Most ill patients presenting to the ED usually have one or two chief complaints. It might be chest pain, or abdominal pain, or nausea and vomitting for x days, or unmentionable foul discharge, or heart not beating, or suicidal thoughts, or even the "by the way" syndrome. These complaints we can handle, and comfortably so, because in the ED we tend to practice what I like to call focused assessments and troubleshooting. While we do consider multi-system involvement, implications, and complications, we tend to find that starting with one or two chief complaints is the norm.
But then we occasionally have these patients who come in with multiple complaints, which seem completely unrelated to each other, and are totally non-emergent, and often non-urgent.
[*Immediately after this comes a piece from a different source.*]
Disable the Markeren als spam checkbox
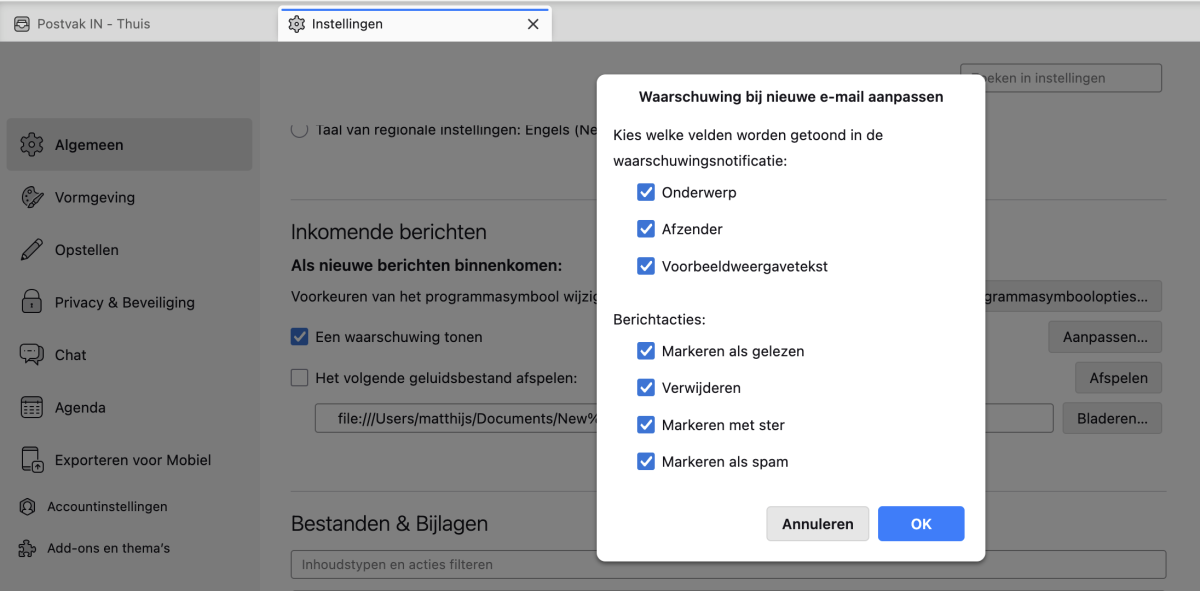1200x591 pixels. click(646, 462)
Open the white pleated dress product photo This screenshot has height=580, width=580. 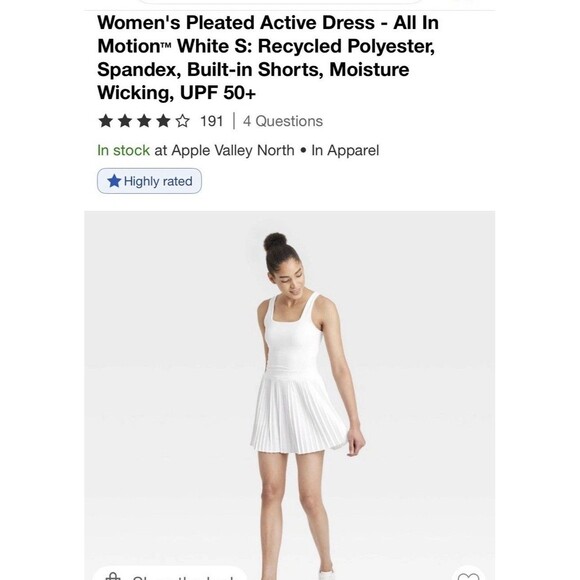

Here is an example:
"I have a headache, and there's this bump on my leg, and by the way I have a rash on my back, and my tummy's been a little queasy but that happens whenever I eat fish which I did yesterday... do you think I'm allergic to fish? And also I need a prescription for my diabetes meds till I can go see my doctor. And do you think the doc could also check my ear... it's been itching a lot!"
Huh? Where do I start? Ummm... none of these are emergencies, you need to go see your family doc, or go to the clinic. Seriously, it will be more efficient for you, and us, but mostly for you.
Heh. In the old days people
Heh. In the old days people wouldn't go near a doctor because of the cost involved, or for fear they wouldn't come out of the hospital.
Now it seems almost a recreational activity. Consumer culture, I suppose, and the medicialising of mental and emotional problems.
Plus increasing neurosis in the general population.
I feel a lot of the visits
I feel a lot of the visits too are attributed to the mindset "i wont have to pay for it". I know in county where my ER is located, many people are poor and so they know they will have to pay if they go to they dr.s office and of course the ER has to see them. In my personal opinion, the do not have anything to lose from bad credit. They will not be applying for things and already have nothing so they do not worry about repercussions of not paying their ER bill.
My mother is one of the
My mother is one of the queen's of the by the way when she is visiting the doctor. Of course she takes it one step further and uses webMD to diagnose herself (which is always way off course).
MCS Syndrome
i also enjoy when families start interjecting their illnesses into the mix. i.e. hey doc, wouldya take a look at this bump on my leg while your in here.
I enjoyed this post greatly!
I enjoyed this post greatly! I am amused by these people. Seems like a hypochondriac to me. At any rate, I'm glad that I'm not one of those people. Whenever I go to the doctor, it's for a very specific problem.